Text →

:::::

An overview of language-related content on Genes to Cognition Online.
Read an overview of relevant processes in the Dana review article Speech and Language Processes. Language is an internal process is externalized by means of communication. It is important to distinguish between language and communication, which all organisms engage in. Language is a much more formal system and is a form of internal thought that involves ways of manipulating symbols. FOXP2 is the gene most intimately linked with language and has been associated with a number of disorders involving language impairment, including autism. From a cellular perspective, the mirror neuron system is one way by which we may acquire language. A number of brain regions are involved in language processing and comprehension including Broca’s area and Wernicke’s area. Language provides and relies upon a shared system of mental representations and exists in a social environment that is dynamic and adaptive.
A number of candidate genes have been associated with language. Use the chromosome Map of Disorders and Processes to explore these genes, the most well-known of which is FOXP2. Mutations of the FOXP2 gene can cause severe communication disorders that involve speech deficits. FOXP2 has been associated with autism, a chief symptom of which is significant language impairment. New techniques including whole genome scanning are providing increasingly powerful measures for understanding language from the molecular perspective.
In Biochemicals - Excitation and Inhibition, Doctor Josh Dubnau explains that neurons may be inhibitory or excitatory (this principle is not specific only to language). Glutamate is the most common excitatory neurotransmitter in humans. GABA is the main inhibitory neurotransmitter. Neurotransmitters such as dopamine and serotonin can be either excitatory or inhibitory, depending on how they are activated. Virtual Neuron allows users to explore common neurotransmitters in the brain.
The mirror neuron system, which is also associated with autism, provides an interesting perspective on language acquisition. Mirror neurons have been called “empathy neurons” because they fire when we witness others perform actions and experience emotions. In infants, babbling may actually be a way of training the mirror neuron system. Professor Christian Keysers discusses Mirror Neurons and Language Acquisition in a series of video clips linking the mirror system and language.

:::::

Data shown →
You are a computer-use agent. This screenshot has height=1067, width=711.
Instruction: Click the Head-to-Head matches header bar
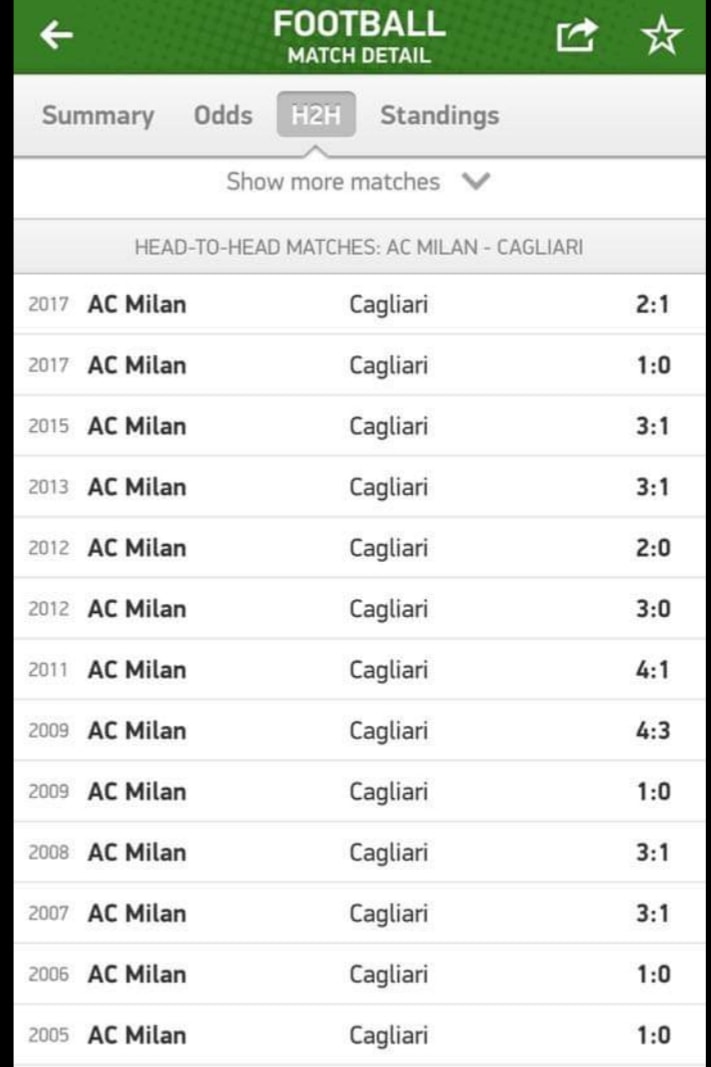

:::::

Try it →
Retype the part of the language overview starting at "In Biochemicals - Excitation" and ending at "in the brain.".

Written reply →
In Biochemicals - Excitation and Inhibition, Doctor Josh Dubnau explains that neurons may be inhibitory or excitatory (this principle is not specific only to language). Glutamate is the most common excitatory neurotransmitter in humans. GABA is the main inhibitory neurotransmitter. Neurotransmitters such as dopamine and serotonin can be either excitatory or inhibitory, depending on how they are activated. Virtual Neuron allows users to explore common neurotransmitters in the brain.